● **Zu lesender Text**:

CfA: Künste des Dazwischen: Graphische Literatur und visuelle Poesie der Romania als Genres 'en marge'

2021-12-20

Frist: 2022-01-21

Dossier apropos 2023 (peer-reviewed)

Hg. Julia Dettke, Jasmin Wrobel

Graphische Literatur und visuelle Poesie können in doppelter Hinsicht als Künste des Dazwischen verstanden werden: Zum einen kombinieren sie Bild und Text als ästhetische und semantische Ausdrucksmöglichkeiten, zum anderen reflektieren sie diese Zwischenstellung in intermedialen Verweisen und einer Affinität zu Themen zwischenräumlicher, marginal(isiert)er Erfahrung. Im mehrdimensionalen Verhältnis von Schriftzeichen und Abbildung, von semantischer Festlegung und Öffnung, in der Überschreitung von Grenzziehungen und der Verortung zwischen unterschiedlichen semiotischen Systemen liegt ihre gattungsbildende Spezifik.

● **Gegebene Daten**:
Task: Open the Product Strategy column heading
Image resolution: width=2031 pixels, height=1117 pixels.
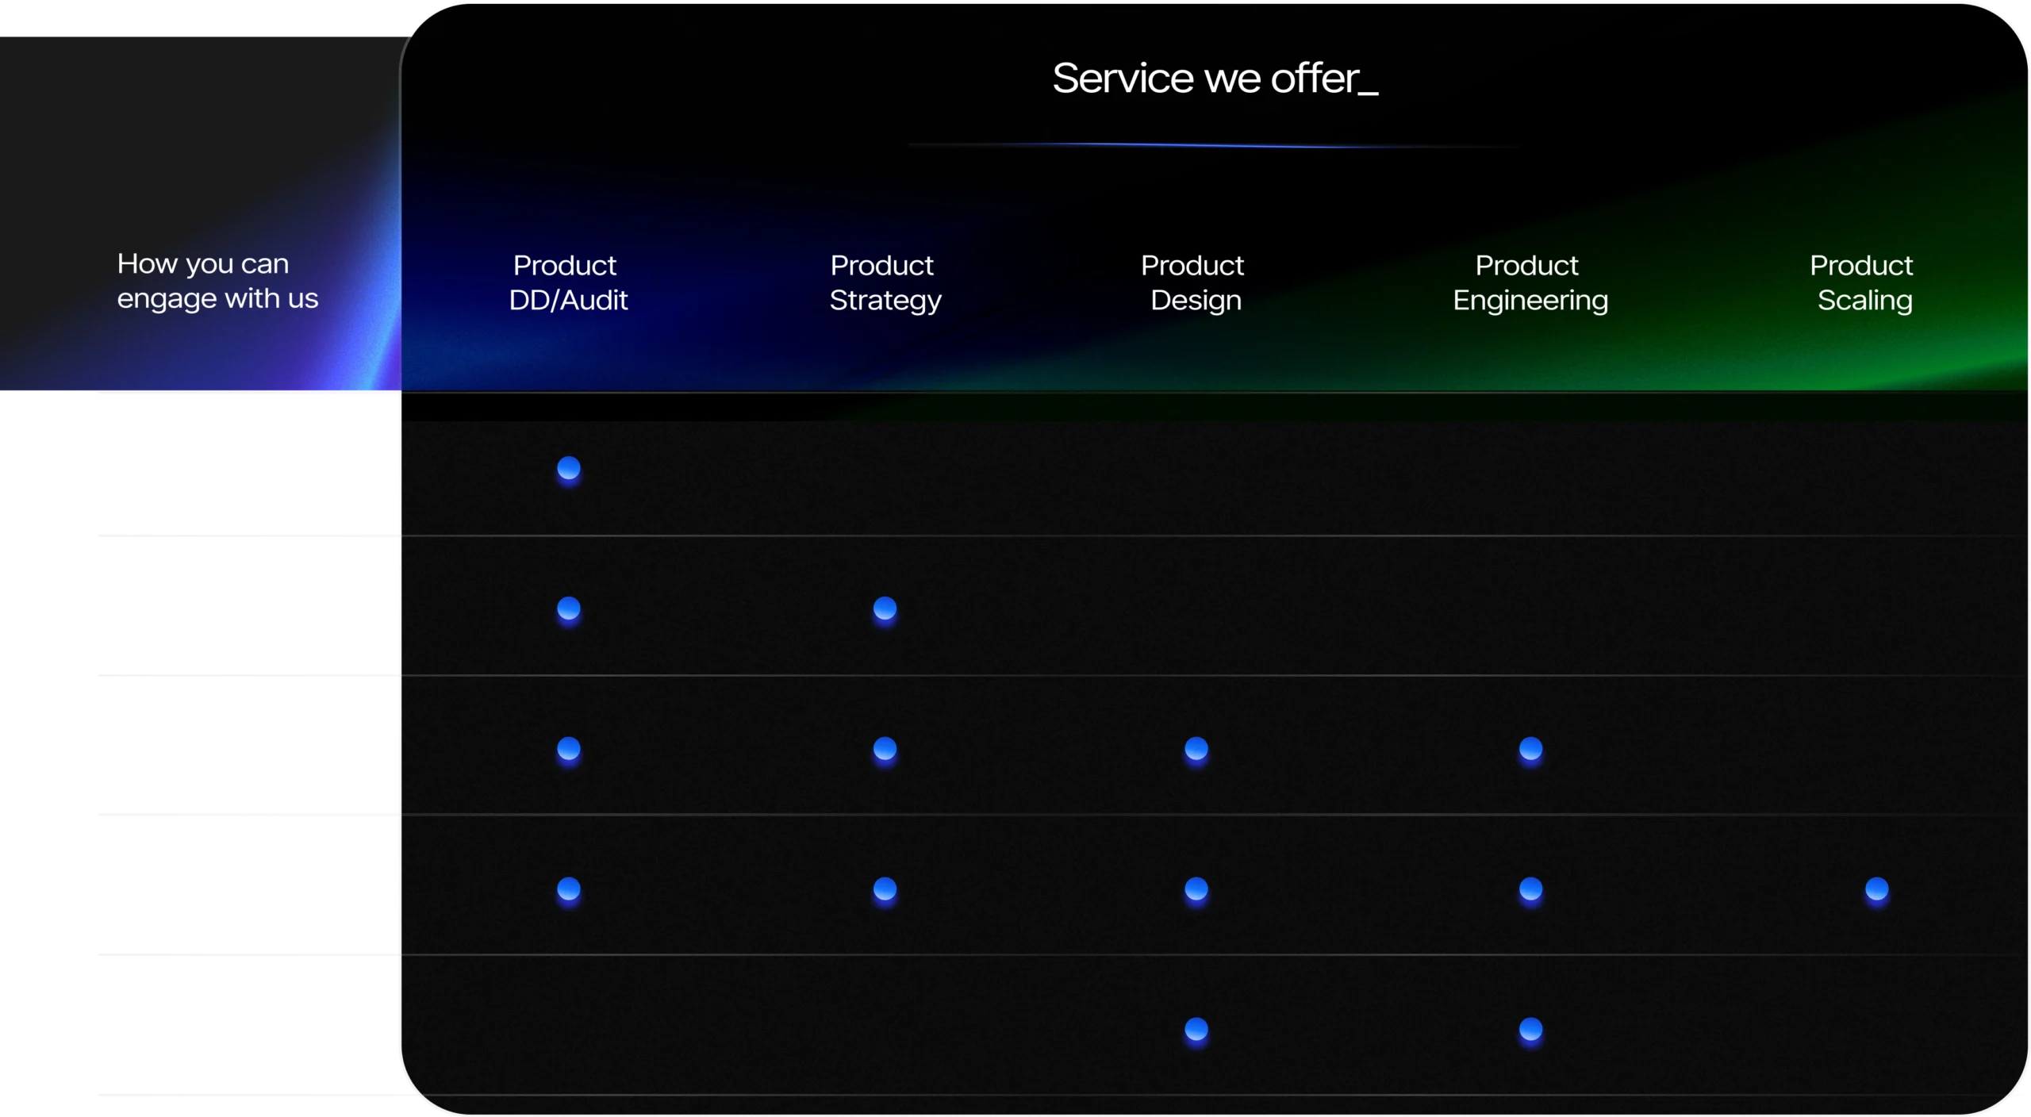Action: pos(885,282)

● **Aufgaben**:
A. Extrahiere aus dem Aufruf wortgetreu den Abschnitt von „Graphische Literatur und visuelle Poesie können“ bis „ihre gattungsbildende Spezifik.“.
B. Wer gibt laut dem Aufruf das Dossier heraus?
Die Zeilen werden hier nicht gebraucht.

● **Antworten je Aufgabe**:
A.
Graphische Literatur und visuelle Poesie können in doppelter Hinsicht als Künste des Dazwischen verstanden werden: Zum einen kombinieren sie Bild und Text als ästhetische und semantische Ausdrucksmöglichkeiten, zum anderen reflektieren sie diese Zwischenstellung in intermedialen Verweisen und einer Affinität zu Themen zwischenräumlicher, marginal(isiert)er Erfahrung. Im mehrdimensionalen Verhältnis von Schriftzeichen und Abbildung, von semantischer Festlegung und Öffnung, in der Überschreitung von Grenzziehungen und der Verortung zwischen unterschiedlichen semiotischen Systemen liegt ihre gattungsbildende Spezifik.

B. Julia Dettke und Jasmin Wrobel.